Hubo un tiempo en que se creía que el teatro era vía de escape, mera diversión y entretenimiento baladí, banal, que fuera algo así como una tregua con la realidad. ¿Para qué hurgar la herida?, se decía, nos decían. De ello da buena cuenta el sinnúmero de revistas light que retratan idem a la gente light, de allí que se dieran a la tarea de registrar los top, las puntas del iceberg de la farándula, a las “mujeres hermosas”. Hay, por fortuna, otra concepción del arte, vigente todavía, minoritaria si se quiere, que no escamotea la realidad ni escatima creación. Ya no el viejo teatro de denuncia de los años setenta, no, éste es un teatro elaborado, técnicamente perfecto, verosímilmente interpretado, que da cuenta de una realidad inevitable, pero que no la rehúye ni la soslaya. Sin eufemismos ni retórica los cinco monólogos a los que asistimos nos van revelando como en un daguerrotipo intemporal su trasegar por los vastos territorios del terror. Cada una desanda su tragedia, la hace verbo, la carga de acción dramática limpia.

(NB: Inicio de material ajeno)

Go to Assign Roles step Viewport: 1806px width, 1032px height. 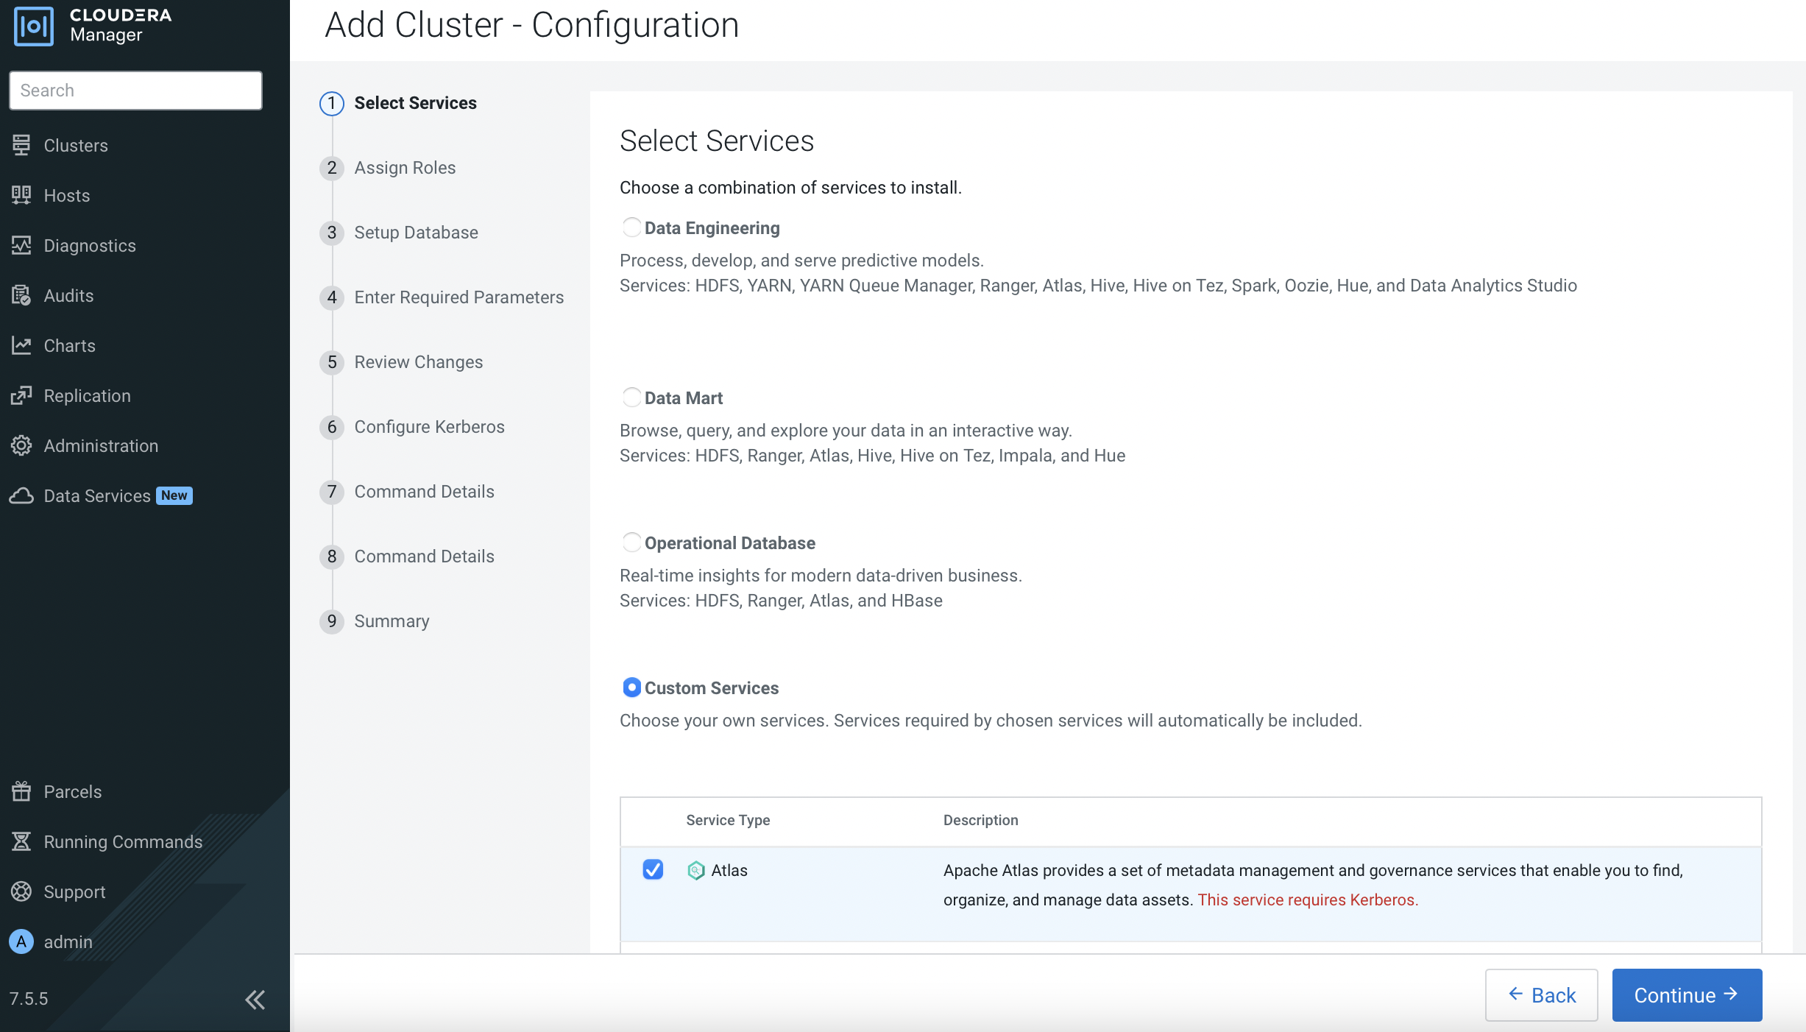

Aquí septiembre, nefasto desenlace de un ser que no renuncia a la búsqueda de su ser amado, desaparecido ya hace veinticinco años, pero en ella la esperanza aún sonríe. Allí Abril y su loco delirio de juventud, desasosiego, desamor, honda herida que la lanza al vacío irrefrenable. Ahora es

Octubre la que nos devuelve en el tiempo, reclutada a la fuerza por las oscuras fuerzas del desorden institucional, víctima a su vez de las nunca olvidadas masacres. Viene luego Mayo vierte a cántaros su pasión, de cómo se “avergonzó de su amor” y desamor y de cómo restituyó su dignidad en un acto ominoso pero liberador. Y al final, sólo al final, como quien reserva para el final sus últimos vestigios de ternura, nos llega la voz de una niña, madre forzada ante la pérdida de su madre, Junio, como una diosa nos regala su relato desgarrador, relato del cual tengo ya el recuerdo, los niños del Arauca asesinados por un comandante militar, en tonada de “pajarillo pajarillo” nos instala en su color local.

Una suerte de dramaturgia “al alimón” ésta de Jorge Iván Grisales y Farley Velásquez, que le otorga la palabra a las víctimas: Tras la honda herida del dolor, es la palabra la que les restituye en su dignidad.